Where AI adds real value
We use AI extensively in fund management and see clear practical value in the right applications. The real question is not whether it matters, but where it genuinely improves judgement, execution and capacity.
AI is already useful in many businesses. We use it extensively in fund management, where it materially improves speed, synthesis and the quality of first-pass analysis. That has reinforced a broader view: the most valuable applications are rarely the loudest or the most ambitious. They are the ones that solve a real operational problem, precisely and consistently.
AI is often discussed too broadly. Some treat it as a universal answer. Others dismiss it because the hype has outrun the reality. Both positions miss the point. Like most tools, AI is valuable when applied precisely to the right problem. The businesses that benefit most are not the ones with the grandest AI narrative. They are the ones that understand where time is being lost, where capable people are carrying unnecessary manual load, and where better access to information would improve decisions.
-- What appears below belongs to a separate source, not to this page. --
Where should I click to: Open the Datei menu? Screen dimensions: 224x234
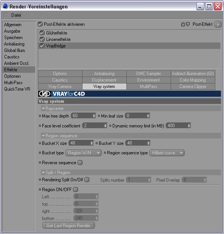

Start with the bottleneck, not the technology
The biggest mistake with AI is to start with the technology rather than the problem. A business hears that AI can automate workflows or improve productivity, then starts looking for places to use it. That usually leads to low-value experimentation and a lot of activity without much practical gain.
A better approach is to start with friction. Where are capable people spending time on work that is repetitive, manual or structurally low-leverage. Where is important information buried in documents, spread across systems or too slow to surface. Where are teams relying on inconsistent judgement because the underlying data is hard to access, compare or interpret. Those are usually the right starting points.
In practice, the early wins tend to be specific. Faster synthesis of large volumes of information. Better document handling. Smarter internal search. More consistent first-pass analysis. Better drafting support. Faster triage. Pattern recognition across fragmented data. None of that sounds dramatic in isolation. But if it sharpens judgement and frees capable people to spend more time on commercial thinking, customer conversations and operating decisions, the cumulative value is meaningful.
Used well, it creates real capacity
One of the more practical benefits of AI is that it creates room. In many growing businesses, the constraint is not lack of demand. It is that strong people are stretched too thin and management bandwidth is consumed by work that should be faster or easier.
In that context, AI can be genuinely useful. It helps teams handle more complexity without losing responsiveness. It makes commercial teams quicker to prepare and follow up. It improves management visibility. It reduces the manual effort required to produce useful operating information. It helps founders and managers spend more time on decisions that actually require their judgement.
That is the healthier frame. A business that uses AI well should become sharper, faster and more scalable. The point is not to deploy technology for its own sake. It is to build a stronger operating model with more capacity in the right places.
Judgement still sits with people
AI can support judgement. It does not replace it. This is where precision matters most. In many operating environments, particularly lower mid-market businesses, the decisions that matter are contextual. They involve trade-offs, timing, customer nuance, team credibility and a practical understanding of how the business actually works. Those are not decisions to delegate casually.
That does not reduce the value of AI. It clarifies it. The best applications are the ones that make human judgement better informed and faster applied. A management team that can see emerging issues earlier, compare patterns more quickly and reduce time spent assembling information is in a stronger position than one relying on fragmented data and instinct alone. But the decision still belongs with the operator.
Good deployment is also selective. Not every workflow should be touched. Not every process benefits from automation. Some parts of a business are already working well and should be left alone. Others involve enough customer sensitivity or contextual complexity that a human-led process remains the right answer. The mistake is forcing the business into a model that looks efficient from the outside but weakens quality in practice.
AI is best treated as an operating tool, not an identity. Used well, it can materially improve speed, visibility and execution. Used badly, it becomes another layer of noise. The businesses that benefit most will be the ones that stay grounded: clear on where it helps, disciplined about where it does not, and focused on better decisions and stronger execution rather than fashion.